* DIRECTIONS FOR THIS TASK *
Return the records exactly, please. Every line should match.

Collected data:

══════════

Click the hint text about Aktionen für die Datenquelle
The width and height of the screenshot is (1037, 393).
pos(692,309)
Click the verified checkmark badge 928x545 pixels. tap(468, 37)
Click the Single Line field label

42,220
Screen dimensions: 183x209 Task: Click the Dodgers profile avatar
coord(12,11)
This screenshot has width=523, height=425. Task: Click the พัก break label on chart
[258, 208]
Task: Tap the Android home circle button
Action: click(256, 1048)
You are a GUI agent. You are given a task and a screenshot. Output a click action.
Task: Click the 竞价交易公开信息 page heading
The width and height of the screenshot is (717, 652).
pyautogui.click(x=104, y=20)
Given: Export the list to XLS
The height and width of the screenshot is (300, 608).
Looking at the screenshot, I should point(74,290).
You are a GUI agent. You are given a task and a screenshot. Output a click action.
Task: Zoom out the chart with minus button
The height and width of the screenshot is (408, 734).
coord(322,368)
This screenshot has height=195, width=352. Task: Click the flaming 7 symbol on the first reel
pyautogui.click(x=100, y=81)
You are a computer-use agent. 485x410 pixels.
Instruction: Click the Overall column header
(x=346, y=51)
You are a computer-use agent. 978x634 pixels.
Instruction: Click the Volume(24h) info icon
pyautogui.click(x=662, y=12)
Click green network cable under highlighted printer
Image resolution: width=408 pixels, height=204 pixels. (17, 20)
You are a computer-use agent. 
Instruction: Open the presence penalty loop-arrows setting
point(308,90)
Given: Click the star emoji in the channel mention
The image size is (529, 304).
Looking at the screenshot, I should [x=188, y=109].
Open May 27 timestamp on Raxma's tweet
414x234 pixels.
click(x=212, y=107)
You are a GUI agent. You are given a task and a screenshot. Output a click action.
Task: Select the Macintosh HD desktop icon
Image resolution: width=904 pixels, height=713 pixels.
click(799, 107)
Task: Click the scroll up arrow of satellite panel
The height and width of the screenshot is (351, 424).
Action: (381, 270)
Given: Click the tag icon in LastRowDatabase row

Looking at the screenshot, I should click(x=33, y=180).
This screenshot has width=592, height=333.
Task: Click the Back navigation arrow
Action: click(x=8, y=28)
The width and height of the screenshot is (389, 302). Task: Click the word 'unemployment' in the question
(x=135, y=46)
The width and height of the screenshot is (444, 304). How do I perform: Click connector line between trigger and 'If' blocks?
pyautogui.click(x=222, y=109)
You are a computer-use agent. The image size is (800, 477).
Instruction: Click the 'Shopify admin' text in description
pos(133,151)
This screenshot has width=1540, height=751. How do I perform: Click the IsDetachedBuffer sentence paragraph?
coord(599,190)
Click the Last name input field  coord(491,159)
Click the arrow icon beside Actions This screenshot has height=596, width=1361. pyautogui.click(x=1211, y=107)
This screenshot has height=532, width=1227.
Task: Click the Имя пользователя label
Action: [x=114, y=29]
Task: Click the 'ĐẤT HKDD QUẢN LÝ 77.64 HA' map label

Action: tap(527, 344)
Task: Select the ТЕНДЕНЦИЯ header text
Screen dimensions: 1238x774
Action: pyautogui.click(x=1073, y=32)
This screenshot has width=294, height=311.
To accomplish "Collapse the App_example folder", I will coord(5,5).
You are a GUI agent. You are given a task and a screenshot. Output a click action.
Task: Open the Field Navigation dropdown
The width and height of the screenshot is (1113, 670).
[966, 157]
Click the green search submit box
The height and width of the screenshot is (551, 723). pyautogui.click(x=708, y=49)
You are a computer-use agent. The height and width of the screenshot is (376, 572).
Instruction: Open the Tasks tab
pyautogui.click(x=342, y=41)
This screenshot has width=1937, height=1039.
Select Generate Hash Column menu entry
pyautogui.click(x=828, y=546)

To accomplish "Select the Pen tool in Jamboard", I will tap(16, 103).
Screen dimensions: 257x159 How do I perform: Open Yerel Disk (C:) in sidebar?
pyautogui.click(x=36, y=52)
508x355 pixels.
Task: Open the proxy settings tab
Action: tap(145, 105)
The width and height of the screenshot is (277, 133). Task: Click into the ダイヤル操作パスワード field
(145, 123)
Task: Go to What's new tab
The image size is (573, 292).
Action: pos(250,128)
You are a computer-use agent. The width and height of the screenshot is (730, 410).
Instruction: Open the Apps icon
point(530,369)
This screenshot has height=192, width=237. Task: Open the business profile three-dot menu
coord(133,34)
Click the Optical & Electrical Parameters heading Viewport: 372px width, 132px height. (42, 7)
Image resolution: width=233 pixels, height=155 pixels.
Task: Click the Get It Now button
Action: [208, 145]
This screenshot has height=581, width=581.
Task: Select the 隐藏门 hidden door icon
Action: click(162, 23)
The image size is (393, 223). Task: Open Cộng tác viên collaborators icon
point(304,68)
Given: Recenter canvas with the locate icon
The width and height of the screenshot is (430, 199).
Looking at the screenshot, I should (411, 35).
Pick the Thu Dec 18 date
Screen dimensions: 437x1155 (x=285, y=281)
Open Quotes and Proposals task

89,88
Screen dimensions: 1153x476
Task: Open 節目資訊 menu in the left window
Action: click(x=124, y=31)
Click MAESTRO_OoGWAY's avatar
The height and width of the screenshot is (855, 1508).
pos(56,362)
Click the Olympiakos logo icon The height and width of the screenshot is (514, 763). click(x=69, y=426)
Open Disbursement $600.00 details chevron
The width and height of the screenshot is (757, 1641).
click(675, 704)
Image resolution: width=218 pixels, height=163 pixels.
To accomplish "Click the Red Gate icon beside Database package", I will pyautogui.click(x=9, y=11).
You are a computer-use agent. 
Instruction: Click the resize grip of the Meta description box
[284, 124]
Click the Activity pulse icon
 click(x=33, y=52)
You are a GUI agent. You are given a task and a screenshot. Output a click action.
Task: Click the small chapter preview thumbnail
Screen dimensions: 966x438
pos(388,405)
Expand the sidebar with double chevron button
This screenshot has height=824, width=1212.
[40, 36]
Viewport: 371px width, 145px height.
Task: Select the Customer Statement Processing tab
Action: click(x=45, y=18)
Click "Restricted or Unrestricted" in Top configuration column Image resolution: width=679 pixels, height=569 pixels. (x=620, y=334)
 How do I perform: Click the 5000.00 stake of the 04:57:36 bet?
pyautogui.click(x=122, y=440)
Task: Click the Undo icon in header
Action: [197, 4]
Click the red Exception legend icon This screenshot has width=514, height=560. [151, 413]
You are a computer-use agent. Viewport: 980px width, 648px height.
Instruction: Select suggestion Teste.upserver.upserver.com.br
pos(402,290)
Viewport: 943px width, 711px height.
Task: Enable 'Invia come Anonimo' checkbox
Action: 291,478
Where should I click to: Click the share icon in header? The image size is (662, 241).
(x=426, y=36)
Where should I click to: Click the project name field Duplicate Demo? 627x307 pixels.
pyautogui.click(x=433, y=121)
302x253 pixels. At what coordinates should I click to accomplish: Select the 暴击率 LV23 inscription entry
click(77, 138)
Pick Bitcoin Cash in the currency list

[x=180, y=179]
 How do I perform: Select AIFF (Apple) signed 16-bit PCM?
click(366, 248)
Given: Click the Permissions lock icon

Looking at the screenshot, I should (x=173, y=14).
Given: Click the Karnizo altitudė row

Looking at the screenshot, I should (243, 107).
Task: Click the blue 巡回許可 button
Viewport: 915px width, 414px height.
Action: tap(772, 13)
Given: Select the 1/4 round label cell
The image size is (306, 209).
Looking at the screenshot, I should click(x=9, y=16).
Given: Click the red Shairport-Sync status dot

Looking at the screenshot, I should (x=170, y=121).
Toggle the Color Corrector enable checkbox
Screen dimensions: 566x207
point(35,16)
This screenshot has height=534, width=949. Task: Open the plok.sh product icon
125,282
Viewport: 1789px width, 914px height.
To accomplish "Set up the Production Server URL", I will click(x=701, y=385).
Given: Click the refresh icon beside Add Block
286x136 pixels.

══════════

* ANSWER TO THIS PROBLEM *
Click the hint text about Aktionen für die Datenquelle
The width and height of the screenshot is (1037, 393).
pos(692,309)
Click the verified checkmark badge 928x545 pixels. tap(468, 37)
Click the Single Line field label

42,220
Screen dimensions: 183x209 Task: Click the Dodgers profile avatar
coord(12,11)
This screenshot has width=523, height=425. Task: Click the พัก break label on chart
[258, 208]
Task: Tap the Android home circle button
Action: click(256, 1048)
You are a GUI agent. You are given a task and a screenshot. Output a click action.
Task: Click the 竞价交易公开信息 page heading
The width and height of the screenshot is (717, 652).
pyautogui.click(x=104, y=20)
Given: Export the list to XLS
The height and width of the screenshot is (300, 608).
Looking at the screenshot, I should point(74,290).
You are a GUI agent. You are given a task and a screenshot. Output a click action.
Task: Zoom out the chart with minus button
The height and width of the screenshot is (408, 734).
coord(322,368)
This screenshot has height=195, width=352. Task: Click the flaming 7 symbol on the first reel
pyautogui.click(x=100, y=81)
You are a computer-use agent. 485x410 pixels.
Instruction: Click the Overall column header
(x=346, y=51)
You are a computer-use agent. 978x634 pixels.
Instruction: Click the Volume(24h) info icon
pyautogui.click(x=662, y=12)
Click green network cable under highlighted printer
Image resolution: width=408 pixels, height=204 pixels. (17, 20)
You are a computer-use agent. 
Instruction: Open the presence penalty loop-arrows setting
point(308,90)
Given: Click the star emoji in the channel mention
The image size is (529, 304).
Looking at the screenshot, I should [x=188, y=109].
Open May 27 timestamp on Raxma's tweet
414x234 pixels.
click(x=212, y=107)
You are a GUI agent. You are given a task and a screenshot. Output a click action.
Task: Select the Macintosh HD desktop icon
Image resolution: width=904 pixels, height=713 pixels.
click(799, 107)
Task: Click the scroll up arrow of satellite panel
The height and width of the screenshot is (351, 424).
Action: (381, 270)
Given: Click the tag icon in LastRowDatabase row

Looking at the screenshot, I should click(x=33, y=180).
This screenshot has width=592, height=333.
Task: Click the Back navigation arrow
Action: click(x=8, y=28)
The width and height of the screenshot is (389, 302). Task: Click the word 'unemployment' in the question
(x=135, y=46)
The width and height of the screenshot is (444, 304). How do I perform: Click connector line between trigger and 'If' blocks?
pyautogui.click(x=222, y=109)
You are a computer-use agent. The image size is (800, 477).
Instruction: Click the 'Shopify admin' text in description
pos(133,151)
This screenshot has width=1540, height=751. How do I perform: Click the IsDetachedBuffer sentence paragraph?
coord(599,190)
Click the Last name input field  coord(491,159)
Click the arrow icon beside Actions This screenshot has height=596, width=1361. pyautogui.click(x=1211, y=107)
This screenshot has height=532, width=1227.
Task: Click the Имя пользователя label
Action: [x=114, y=29]
Task: Click the 'ĐẤT HKDD QUẢN LÝ 77.64 HA' map label

Action: tap(527, 344)
Task: Select the ТЕНДЕНЦИЯ header text
Screen dimensions: 1238x774
Action: pyautogui.click(x=1073, y=32)
This screenshot has width=294, height=311.
To accomplish "Collapse the App_example folder", I will coord(5,5).
You are a GUI agent. You are given a task and a screenshot. Output a click action.
Task: Open the Field Navigation dropdown
The width and height of the screenshot is (1113, 670).
[966, 157]
Click the green search submit box
The height and width of the screenshot is (551, 723). pyautogui.click(x=708, y=49)
You are a computer-use agent. The height and width of the screenshot is (376, 572).
Instruction: Open the Tasks tab
pyautogui.click(x=342, y=41)
This screenshot has width=1937, height=1039.
Select Generate Hash Column menu entry
pyautogui.click(x=828, y=546)

To accomplish "Select the Pen tool in Jamboard", I will tap(16, 103).
Screen dimensions: 257x159 How do I perform: Open Yerel Disk (C:) in sidebar?
pyautogui.click(x=36, y=52)
508x355 pixels.
Task: Open the proxy settings tab
Action: tap(145, 105)
The width and height of the screenshot is (277, 133). Task: Click into the ダイヤル操作パスワード field
(145, 123)
Task: Go to What's new tab
The image size is (573, 292).
Action: pos(250,128)
You are a computer-use agent. The width and height of the screenshot is (730, 410).
Instruction: Open the Apps icon
point(530,369)
This screenshot has height=192, width=237. Task: Open the business profile three-dot menu
coord(133,34)
Click the Optical & Electrical Parameters heading Viewport: 372px width, 132px height. (42, 7)
Image resolution: width=233 pixels, height=155 pixels.
Task: Click the Get It Now button
Action: [208, 145]
This screenshot has height=581, width=581.
Task: Select the 隐藏门 hidden door icon
Action: click(162, 23)
The image size is (393, 223). Task: Open Cộng tác viên collaborators icon
point(304,68)
Given: Recenter canvas with the locate icon
The width and height of the screenshot is (430, 199).
Looking at the screenshot, I should (411, 35).
Pick the Thu Dec 18 date
Screen dimensions: 437x1155 (x=285, y=281)
Open Quotes and Proposals task

89,88
Screen dimensions: 1153x476
Task: Open 節目資訊 menu in the left window
Action: click(x=124, y=31)
Click MAESTRO_OoGWAY's avatar
The height and width of the screenshot is (855, 1508).
pos(56,362)
Click the Olympiakos logo icon The height and width of the screenshot is (514, 763). click(x=69, y=426)
Open Disbursement $600.00 details chevron
The width and height of the screenshot is (757, 1641).
click(675, 704)
Image resolution: width=218 pixels, height=163 pixels.
To accomplish "Click the Red Gate icon beside Database package", I will pyautogui.click(x=9, y=11).
You are a computer-use agent. 
Instruction: Click the resize grip of the Meta description box
[284, 124]
Click the Activity pulse icon
 click(x=33, y=52)
You are a GUI agent. You are given a task and a screenshot. Output a click action.
Task: Click the small chapter preview thumbnail
Screen dimensions: 966x438
pos(388,405)
Expand the sidebar with double chevron button
This screenshot has height=824, width=1212.
[40, 36]
Viewport: 371px width, 145px height.
Task: Select the Customer Statement Processing tab
Action: click(x=45, y=18)
Click "Restricted or Unrestricted" in Top configuration column Image resolution: width=679 pixels, height=569 pixels. (x=620, y=334)
 How do I perform: Click the 5000.00 stake of the 04:57:36 bet?
pyautogui.click(x=122, y=440)
Task: Click the Undo icon in header
Action: [197, 4]
Click the red Exception legend icon This screenshot has width=514, height=560. [151, 413]
You are a computer-use agent. Viewport: 980px width, 648px height.
Instruction: Select suggestion Teste.upserver.upserver.com.br
pos(402,290)
Viewport: 943px width, 711px height.
Task: Enable 'Invia come Anonimo' checkbox
Action: 291,478
Where should I click to: Click the share icon in header? The image size is (662, 241).
(x=426, y=36)
Where should I click to: Click the project name field Duplicate Demo? 627x307 pixels.
pyautogui.click(x=433, y=121)
302x253 pixels. At what coordinates should I click to accomplish: Select the 暴击率 LV23 inscription entry
click(77, 138)
Pick Bitcoin Cash in the currency list

[x=180, y=179]
 How do I perform: Select AIFF (Apple) signed 16-bit PCM?
click(366, 248)
Given: Click the Permissions lock icon

Looking at the screenshot, I should (x=173, y=14).
Given: Click the Karnizo altitudė row

Looking at the screenshot, I should (243, 107).
Task: Click the blue 巡回許可 button
Viewport: 915px width, 414px height.
Action: tap(772, 13)
Given: Select the 1/4 round label cell
The image size is (306, 209).
Looking at the screenshot, I should click(x=9, y=16).
Given: Click the red Shairport-Sync status dot

Looking at the screenshot, I should (x=170, y=121).
Toggle the Color Corrector enable checkbox
Screen dimensions: 566x207
point(35,16)
This screenshot has height=534, width=949. Task: Open the plok.sh product icon
125,282
Viewport: 1789px width, 914px height.
To accomplish "Set up the Production Server URL", I will click(x=701, y=385).
Given: Click the refresh icon beside Add Block
286x136 pixels.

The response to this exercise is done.